- [Passage provided]
--------------------

The crowd, which included musicians, actors, visual artists, arts administrators and even a few people who claimed not to have a creative bone in their bodies, was lively despite the stormy weather and the 8:30 a.m. hour, chatting as they enjoyed free coffee and doughnuts, and commenting on each others' answers to a question on a name tag handed out when they arrived: "What advice would you give to your younger self?"
After 30 minutes of socializing and opening remarks by Creative Mornings chapter host Kerry Skiles and Thalian Hall director Shane Fernando, it was time for the main event: A Ted Talk-like presentation by James Tritten of Wilmington label Fort Lowell Records on the topic of "reflection."
"People in creative fields or who are doing creative projects, there's always something you can learn from them," Skiles said during an interview a week or so after Creative Mornings made its Wilmington debut. "It's really about just connecting with people in the community. We want this to reflect what the community needs."
The Creative Mornings motto? "Everyone is creative."
Skiles, a native of Edenton, lived in Wilmington in the early 2000s before moving to Raleigh, where she lived for about two decades before returning to Wilmington a couple of years ago.
During her time in Raleigh she attended monthly Creative Mornings meet-ups for close to a decade, and "every time I left one, I was like, 'I'm so inspired,'" she said.
When she looked for a Wilmington chapter of Creative Mornings and found there wasn't one, she decided to start her own. Founded in Brooklyn in 2008, Creative Mornings now boasts some 238 chapters in 69 countries. According to its website, about 70,000 people attend a Creative Mornings event worldwide each month.
Events are typically held on the last Friday morning of the month, with all chapters hosting a speaker who expounds on a common theme. In September, it was "reflection."
Aside from a minor technical glitch that cropped up when slides she had prepared didn't project properly, the inaugural event seemed to go swimmingly.
"It became bigger than we expected," Skiles said, "And that was just from word of mouth."
September's speaker, James Tritten of Fort Lowell Records, told the story of how the label he runs with wife, the singer Tracy Shedd, started in Tuscon, Arizona, and responded to a tragic shooting there in 2011 by trying to put positive energy back into the community via a compilation album of local bands that raised money for anti-violence causes.
The label has released 76 albums since its founding 2009, the majority of them since Tritten and Shedd moved to Wilmington in 2018. In 2020, inspired by the George Floyd/Black Lives Matter protests, Fort Lowell released a compilation album of Wilmington bands called "GROW" that has funded scholarships for a half-dozen students through the Wilmington chapter of the NAACP.
That project, Tritten said, "helped us realize the beauty of what was here," and he also talked about the label's "This Water Is Life" series of albums that pairs Wilmington indie rockers with local hip-hop artists to raise money for environmental causes.
"We took it as an opportunity to share the story of Fort Lowell. To reflect back, but also creating this idea of, 'I just want to shed light on the things around me,'" Tritten said. "I went at it wanting to ensure that there was an opportunity for inspiration to be had."
In talking with people after his talk and "having people tell me, 'That really was inspiring,' I definitely left feeling good," Tritten said.

--------------------

- [Available data]
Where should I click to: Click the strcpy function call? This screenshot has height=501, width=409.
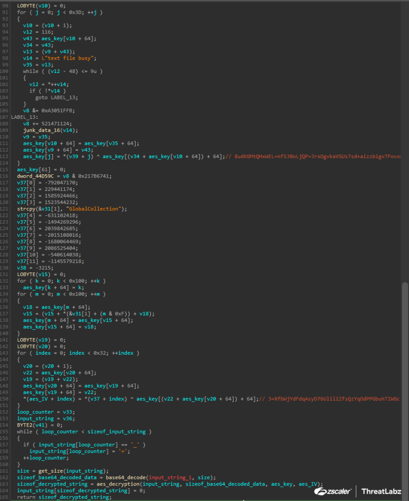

--------------------

- [How to complete this task]
Answer these from the article on the Wilmington Creative Mornings debut:
(a) Where and in what year was Creative Mornings founded?
(b) What question appeared on the name tags handed out at the event?
(c) How many albums has Fort Lowell Records released since its founding?

- [Exercise output]
(a) Brooklyn, in 2008.
(b) "What advice would you give to your younger self?"
(c) 76 albums.